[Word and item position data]
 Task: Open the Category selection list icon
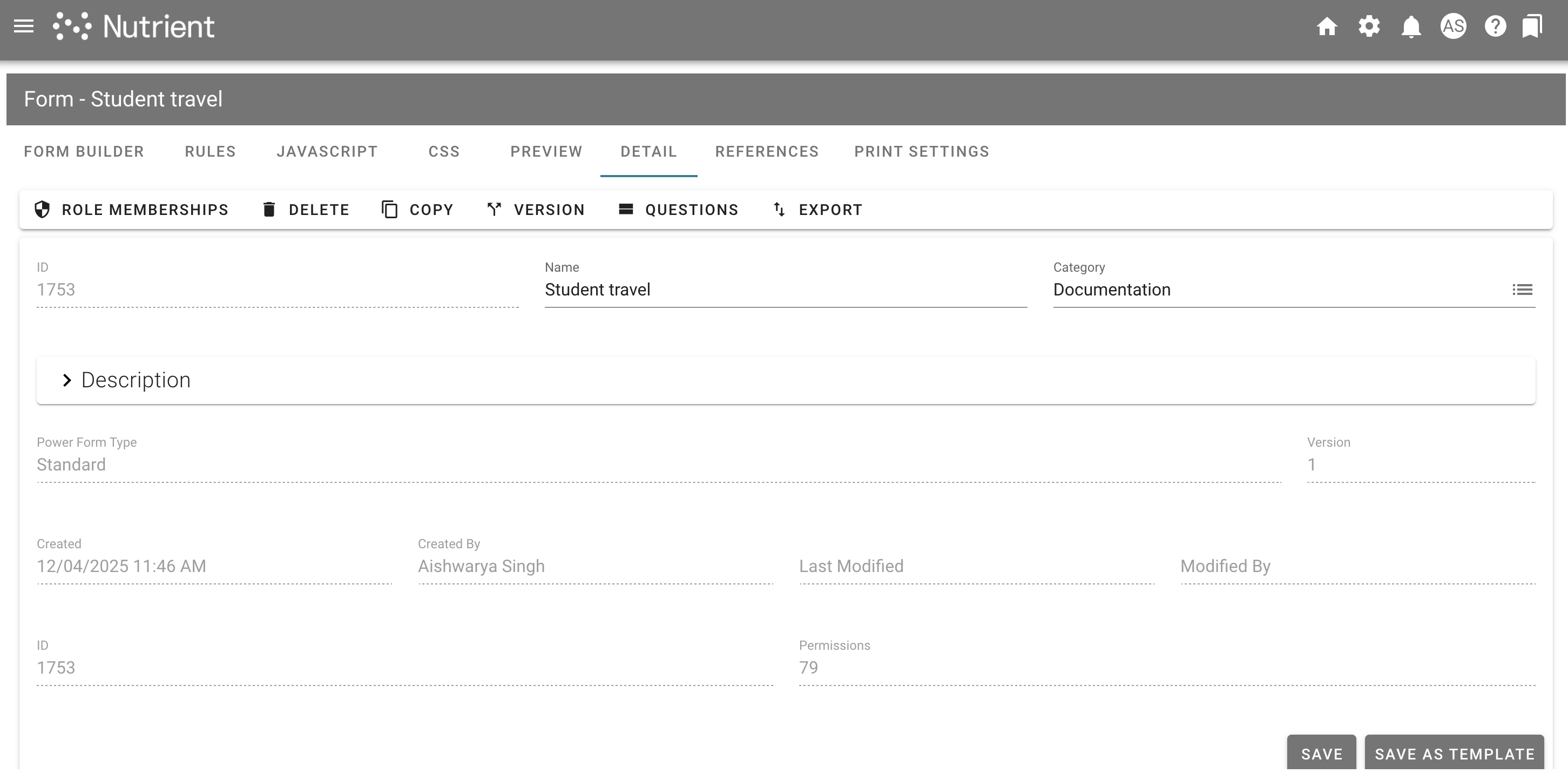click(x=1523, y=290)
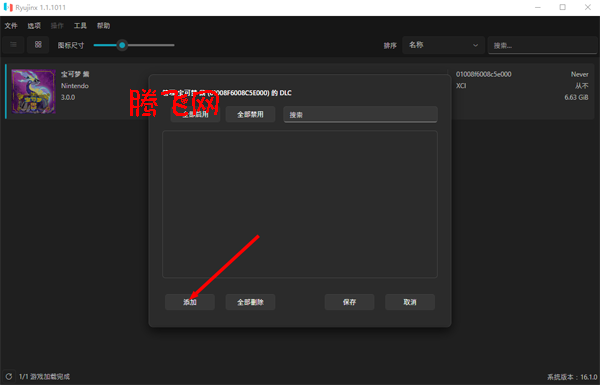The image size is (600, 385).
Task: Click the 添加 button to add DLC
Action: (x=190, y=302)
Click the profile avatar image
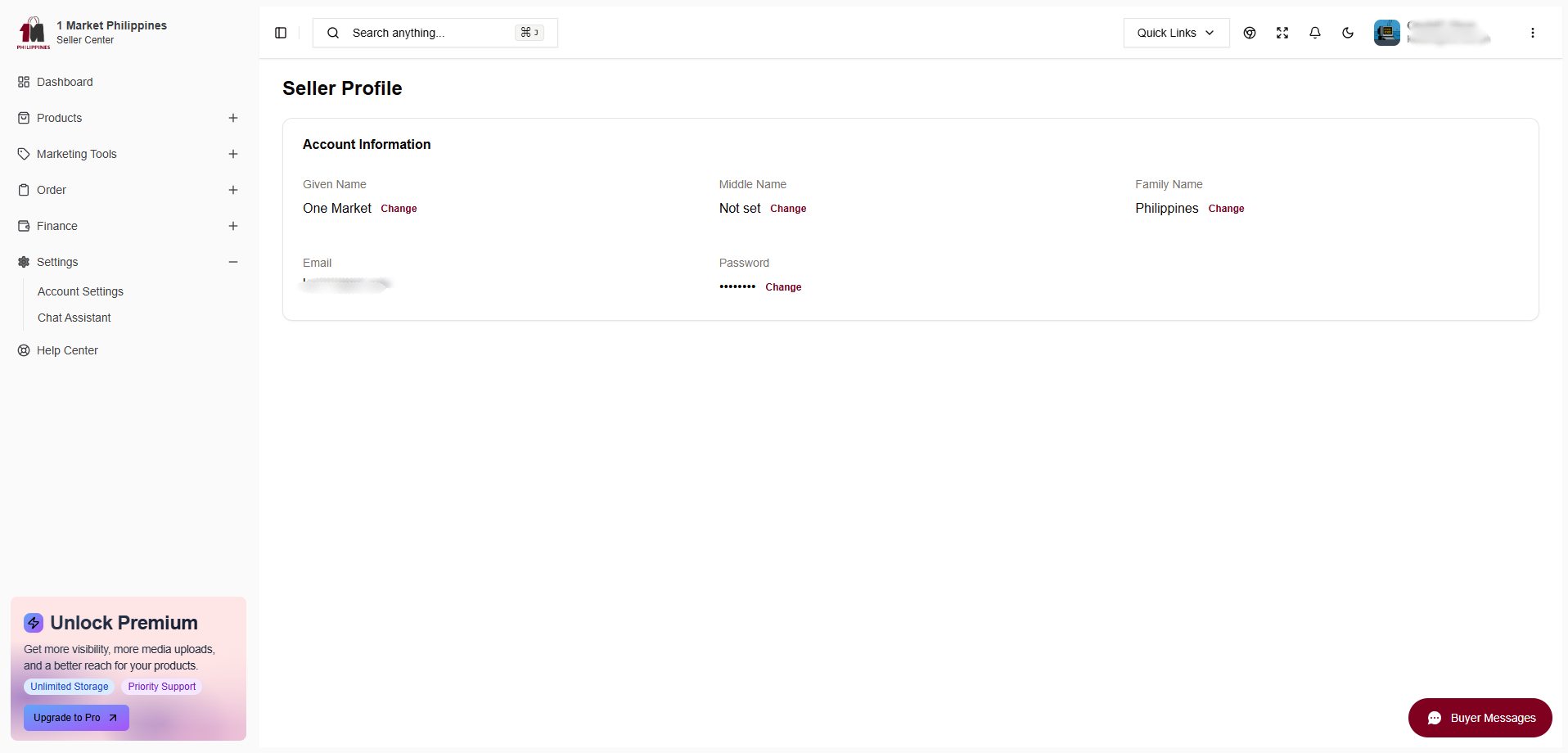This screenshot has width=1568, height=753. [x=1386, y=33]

* _WHAT TO WORK ON_: Please extract each line of the data above that contains the string "Task", treating uppercase and lowercase as different.

* _WRITTEN ANSWER_:
 Task: Open the Category selection list icon
Task: Click the 添加 button to add DLC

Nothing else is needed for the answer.